From The Timesonline (20 Apr 2005):
WOMAN ‘DRIVEN OFF THE ROAD AND SHOT DEAD’ BY FORMER FIANCE
A talented riding instructor was driven off the road by her obsessive former fiance and shot through the head after a long campaign against her in which he threatened to break her legs and blind her, a court heard today.
Mark Dyche, 36, ambushed Tania Moore on a country lane in Derbyshire and followed her several miles before crashing into her car and killing her, a jury was told. He smashed the driver’s window and shot her at point blank range in the face after months of watching her, threatening her and stealing from her, a court heard.
Dyche, of Thurvaston Road, Marston Montgomery, Derbyshire, denies murder and conspiracy to rob his former girlfriend. Peter Joyce QC, prosecuting, told a jury at Nottingham Crown Court that the murder was the end of a long campaign of obsession by Dyche. He said: “He had known Tania Moore for quite some time. He had gone out with Tania, he had got engaged to Tania, he had bought Tania gifts and then they broke up. “Then the campaign started – possessive, jealous and obsessive. The murder was the finishing point. The starting point was that he used to watch her, he would threaten her, he would steal things from her. Then he had her robbed … He wanted her hurting. He wanted her legs breaking …He wanted to be in control.”
The court heard that Dyche paid others to rob and assault Miss Moore in June, 2003 as part of his campaign against her. He borrowed £2,000 from his new girlfriend, Helen Smith, and told the men he wanted them to steal a watch which he had given Miss Moore as a gift and her mobile phone.
After the robbery, the victim gave a statement to police in which she said she felt frightened and vulnerable and feared for her safety. Her words were read to the court today and she stated: “The incident has left me feeling frightened and extremely vulnerable. I no longer feel safe in my own home.

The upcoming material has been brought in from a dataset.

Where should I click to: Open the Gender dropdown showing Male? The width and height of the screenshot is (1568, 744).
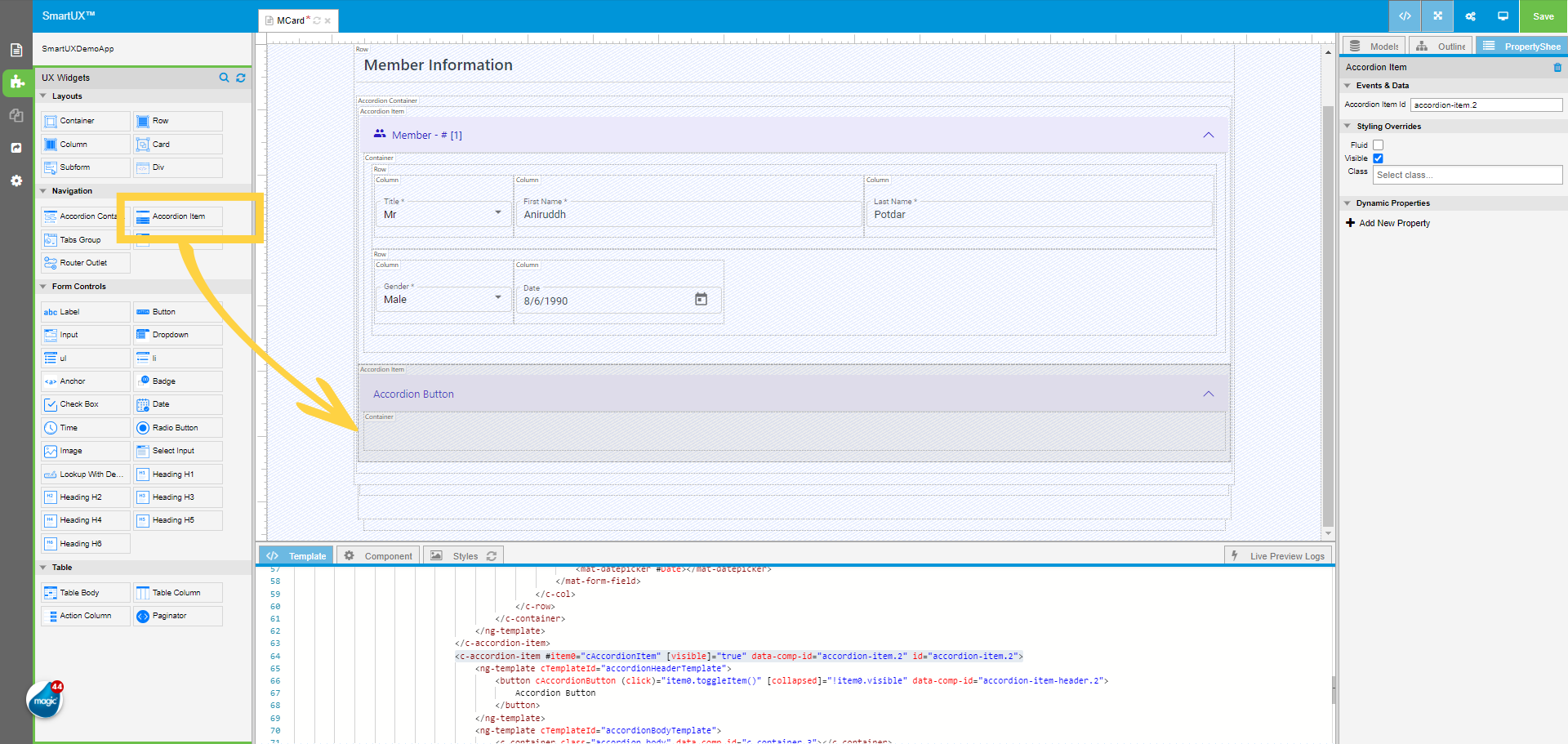tap(442, 299)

I wish the people responsible to be held responsible for their actions.” She said she received bruising and swelling to her head face and legs in the unprovoked attack at her home and riding stables in Alkmonton, Derbyshire.
Three men, Craig Stonier, 41, John Booth, 23 and a 17-year-old who cannot be named for legal reasons, all from Stoke on Trent, have pleaded guilty to conspiracy to rob Miss Moore between February and June, 2003. A fourth man, Jason Bloor, 32, of Kendrick Street, Longton, Stoke, denies the same offence and is standing trial alongside Dyche. Mr Joyce said he was the quartermaster and arranged the robbery at the request of Dyche. Mr Joyce said Dyche and another man, Colin Colley, dressed in paper suits on the night of the murder and waited in a country lane until Miss Moore finished a riding lesson. They followed her to Long Lane in Longford, less than a mile from her home and Dyche drove her off the road, the court heard. He then allegedly got out of the car, smashed the window and fired the weapon.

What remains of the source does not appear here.